Researchers found that emissions of the powerful greenhouse gas dropped for several years near the nation’s second-largest metropolitan area.
Two recent studies by researchers at NASA’s Jet Propulsion Laboratory in Southern California used contrasting approaches to measure drops in human-caused emissions of the potent greenhouse gas methane in recent years in the Los Angeles region.
In the first study, published in February in Environmental Research Letters, scientists analyzed data from ground-based sensors scattered around four counties in densely populated Southern California: Los Angeles, Orange, San Bernardino, and Riverside. They found emissions fell by about 7% between 2015 and 2020 – a reduction of 33 million pounds (15 million kilograms) of methane released per year.
The second study, published in March in Environmental Research Communications, compared emissions from a belt of oil refineries across the South Bay area of Los Angeles during the first summer of the COVID-19 pandemic to those observed three years earlier. Using data from a NASA airborne instrument, researchers saw that most of the facilities they identified as methane sources in the earlier campaign were no longer emitting the greenhouse gas, leading to a 73% reduction in measured emissions. While such a reduction around COVID disruptions was not necessarily surprising, the result was important for demonstrating scientists’ ability to track point sources of methane.
Methane has a much shorter atmospheric lifespan than carbon dioxide – around 12 years, compared to centuries for carbon dioxide – but it absorbs much more energy while it exists in the atmosphere.
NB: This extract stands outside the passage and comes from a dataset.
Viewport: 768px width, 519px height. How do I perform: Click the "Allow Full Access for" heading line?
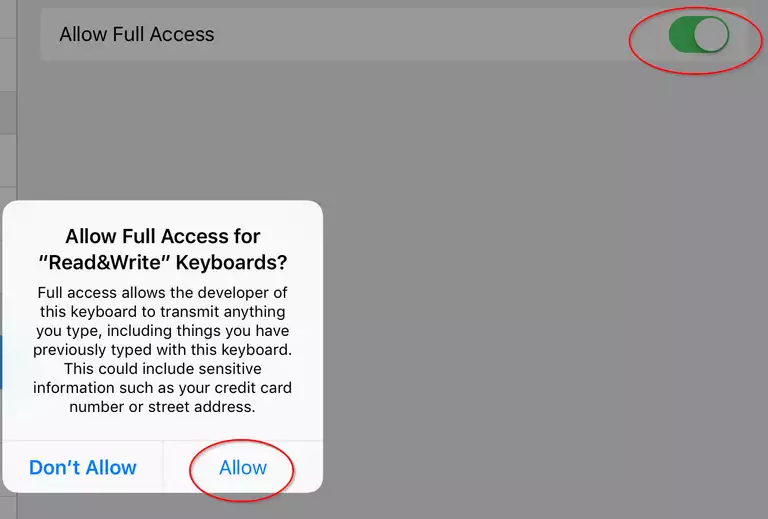tap(163, 236)
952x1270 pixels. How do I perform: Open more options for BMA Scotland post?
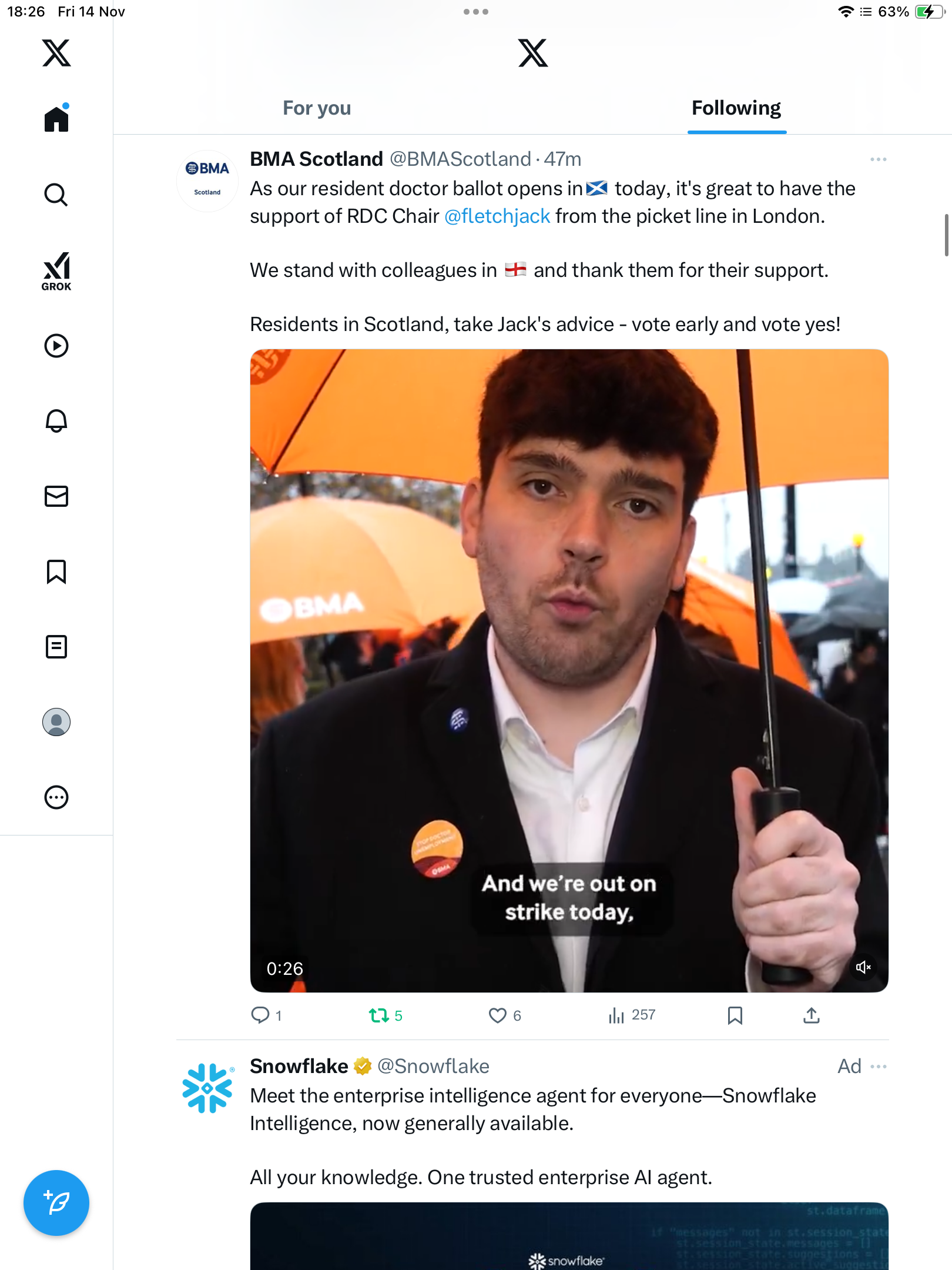point(878,159)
Therefore, reducing human-caused emissions of the gas is a particularly effective way to make significant, short-term impacts on global climate change.
“These papers demonstrate that methane reductions are not only possible, they’re measurable through persistent monitoring,” said Andrew Thorpe, lead author of the COVID-period study and a JPL research technologist.
That two studies could use different techniques to identify and quantify emissions trends is crucial for generating confidence in the conclusions drawn from methane observations, added Vineet Yadav, a JPL data scientist and lead author of the first paper.